■ **What you will do**
Everything from the line with "The image size is (1156, 1036)." through the last line of the data below should be copied exactly, apart from the pictures.

■ **Data**
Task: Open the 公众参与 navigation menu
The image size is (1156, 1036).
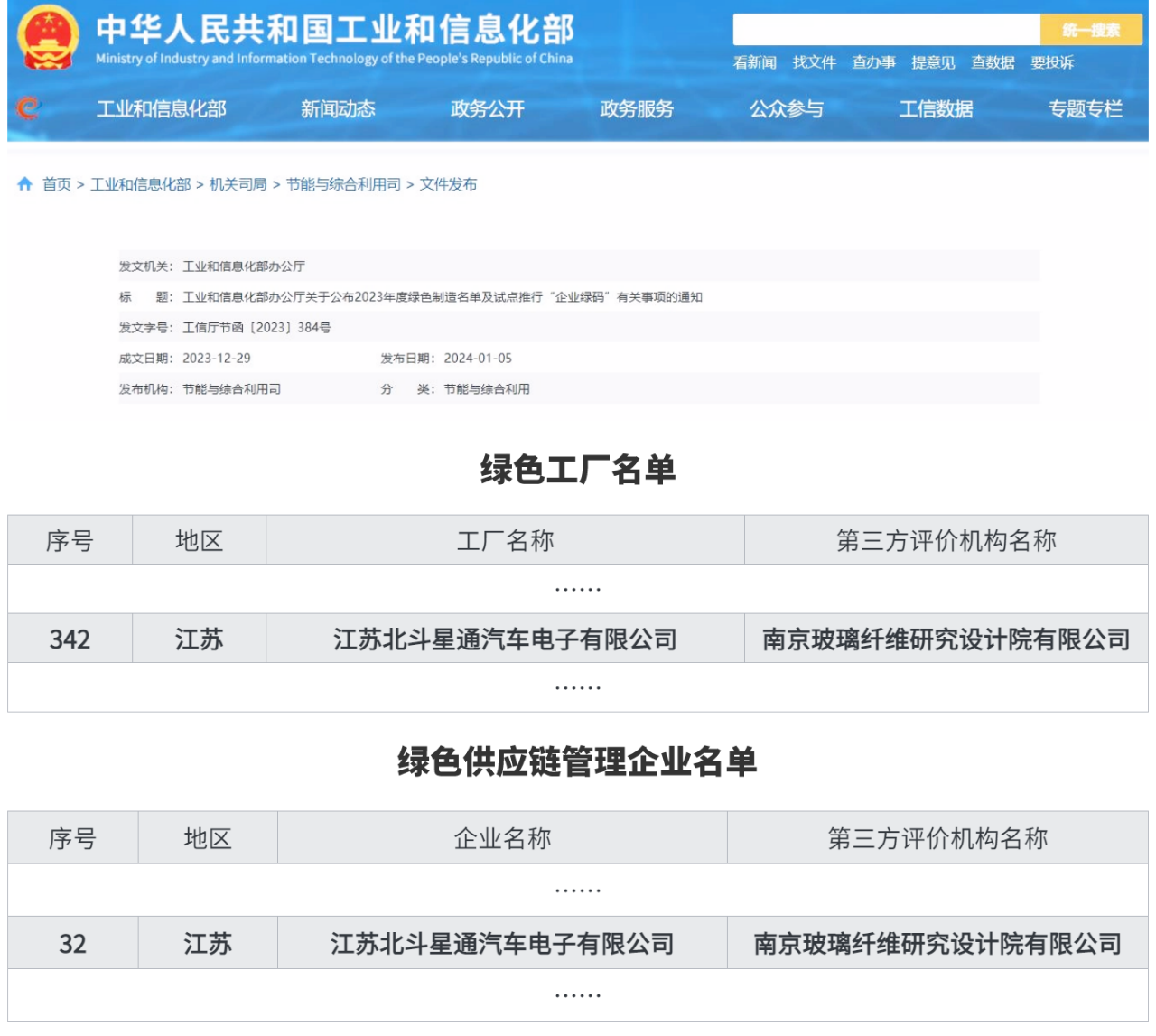Action: [x=786, y=109]
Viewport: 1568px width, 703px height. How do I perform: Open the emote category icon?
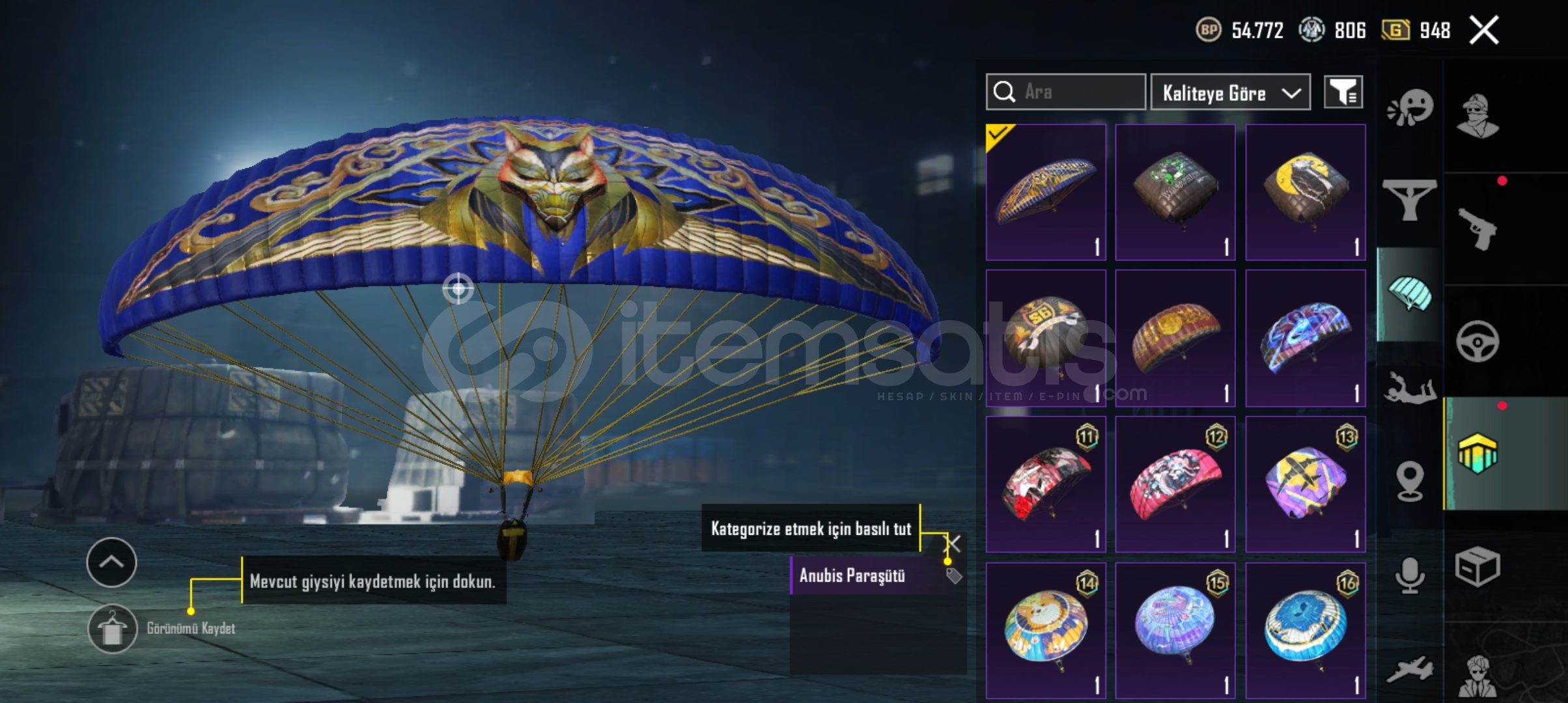coord(1410,108)
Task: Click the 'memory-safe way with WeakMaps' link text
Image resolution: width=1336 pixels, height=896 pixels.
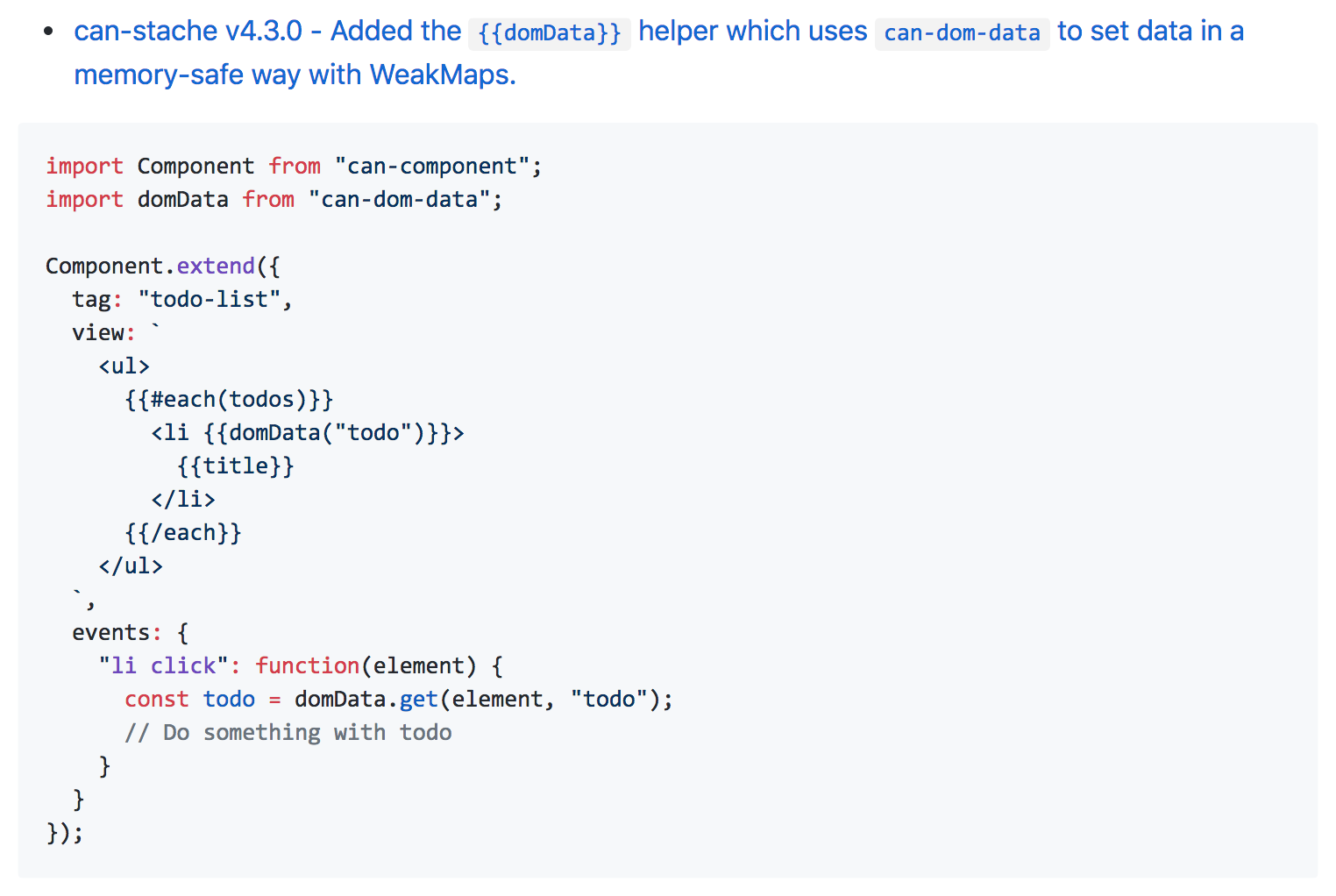Action: click(x=295, y=75)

■ **Reply**
The image size is (1156, 1036).
Action: [x=786, y=109]
Viewport: 1568px width, 703px height. How do I perform: Open the emote category icon?
coord(1410,108)
Task: Click the 'memory-safe way with WeakMaps' link text
Image resolution: width=1336 pixels, height=896 pixels.
Action: click(x=295, y=75)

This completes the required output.